Document passage =>

+ + + + +

The scalar reference code reconstructs a 6-bit unsigned value, then subtracts 32 to recenter it into a signed range. That detail is not cosmetic. If the kernel forgets the −32, the dot product receives a large positive bias.

const int8_t q1 =
(int8_t)((ql[l + 0] & 0xF) |
(((qh[l] >> 0) & 3) << 4)) - 32;
const int8_t q2 =
(int8_t)((ql[l + 32] & 0xF) |
(((qh[l] >> 2) & 3) << 4)) - 32;
const int8_t q3 =
(int8_t)((ql[l + 0] >> 4) |
(((qh[l] >> 4) & 3) << 4)) - 32;
const int8_t q4 =
(int8_t)((ql[l + 32] >> 4) |
(((qh[l] >> 6) & 3) << 4)) - 32;That extraction pattern is the kind of code that looks ugly because the data layout is optimized for compactness, not for human readability. The correct implementation is the one that agrees with the reference format.
Section 6: Q8_K — Why Activations Become Quantized Too
For decode-style inference, the model weights can stay quantized on disk and in memory. But the activation vector usually arrives as FP32 or BF16. To do a mixed quantized dot product efficiently, CKE quantizes that activation row into Q8_K blocks on the fly.
This is why Q8_K appears in kernels like gemv_q4_k_q8_k and gemv_q6_k_q8_k. The left side is a compressed weight row. The right side is a temporary quantized activation representation. The dot product can then accumulate integer products and apply floating scale terms at the block boundary.

void quantize_row_q8_k(const float *x, void *vy, int k) {
#if defined(__AVX512F__) && defined(__AVX512BW__)
quantize_row_q8_k_avx512(x, vy, k);
#elif defined(__AVX2__)
quantize_row_q8_k_avx2(x, vy, k);
#elif defined(__AVX__)
quantize_row_q8_k_avx(x, vy, k);
#elif defined(__SSE4_1__)
quantize_row_q8_k_sse(x, vy, k);
#else
quantize_row_q8_k_ref(x, vy, k);
#endif
}The activation quantizer is part of the inference hot path. If it is slow, the K-quant GEMV cannot win. If it is numerically different from the reference path, the optimized kernel inherits the error. A mixed quant kernel is only as trustworthy as both halves: the weight format decoder and the activation quantizer.

+ + + + +

Task requirements =>
A - Answer these from the quantization passage:
(i) What number is subtracted from the rebuilt 6-bit value to move it into a signed range?
(ii) In what formats does the activation vector usually arrive?
(iii) Which function does quantize_row_q8_k call when none of the listed instruction sets is defined?
B - Duplicate everything in the quantization passage from "quantize_row_q8_k_avx2(x, vy, k);" down to "the activation quantizer.".
C - Go on with the quantization passage, picking up after its last sentence.
The lines after this point come from a different source than the quantization passage.

Data provided =>
+ + + + +

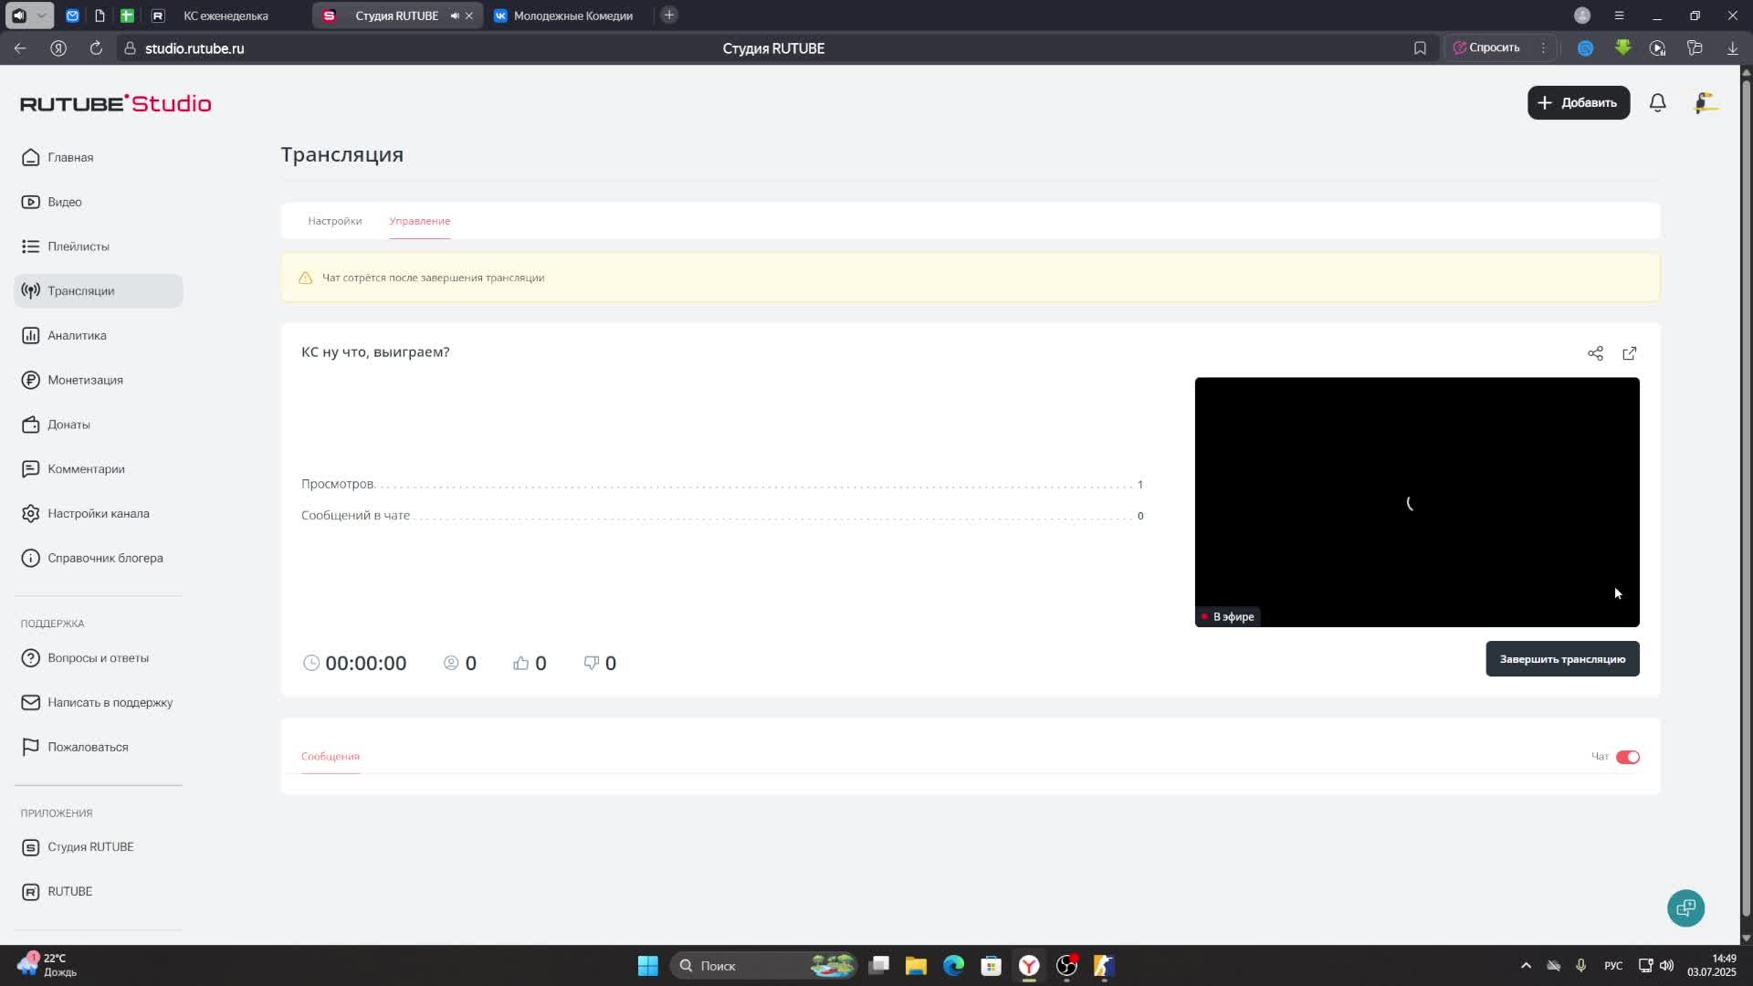
Task: Open Монетизация in the sidebar
Action: 85,380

+ + + + +

Task-by-task answers =>
A -
(i) 32
(ii) FP32 or BF16
(iii) quantize_row_q8_k_ref

B -
quantize_row_q8_k_avx2(x, vy, k);
#elif defined(__AVX__)
quantize_row_q8_k_avx(x, vy, k);
#elif defined(__SSE4_1__)
quantize_row_q8_k_sse(x, vy, k);
#else
quantize_row_q8_k_ref(x, vy, k);
#endif
}The activation quantizer is part of the inference hot path. If it is slow, the K-quant GEMV cannot win. If it is numerically different from the reference path, the optimized kernel inherits the error. A mixed quant kernel is only as trustworthy as both halves: the weight format decoder and the activation quantizer.

C -
Section 7: The Q4_K × Q8_K Dot Product
The Q4_K × Q8_K reference dot product shows the whole algorithm in compact form. First unpack the Q4_K scale/min fields. Then compute the product of packed Q4 values and Q8 activation values. Then apply scale terms. Then subtract the minimum correction using bsums.
The correction term is the part worth slowing down for. Because Q4_K has a min term, the dot product has to account for the contribution of that minimum across the activation block. Q8_K stores block sums partly to make that correction cheap.
uint8_t sc[8], m_val[8];
unpack_q4_k_scales(w[i].scales, sc, m_val);
const float d = CK_FP16_TO_FP32(w[i].d) * x[i].d;
const float dmin = CK_FP16_TO_FP32(w[i].dmin) * x[i].d;
int32_t aux32[8] = {0};
int sumi = 0;
for (int j = 0; j < QK_K / 16; ++j) {
sumi += (int)x[i].bsums[j] * (int)m_val[j / 2];
}
/* q4 nibble products accumulate into aux32 */
/* then apply scale and min correction */
sumf += d * aux32_sum;
sumf -= dmin * (float)sumi;This is the real difference between “I understand 4-bit quantization” and “I understand Q4_K.” The first says “unpack nibbles and multiply by scale.” The second says “unpack nibbles, unpack scale/min metadata, use activation block sums, and subtract the correction term with exactly the right indexing.”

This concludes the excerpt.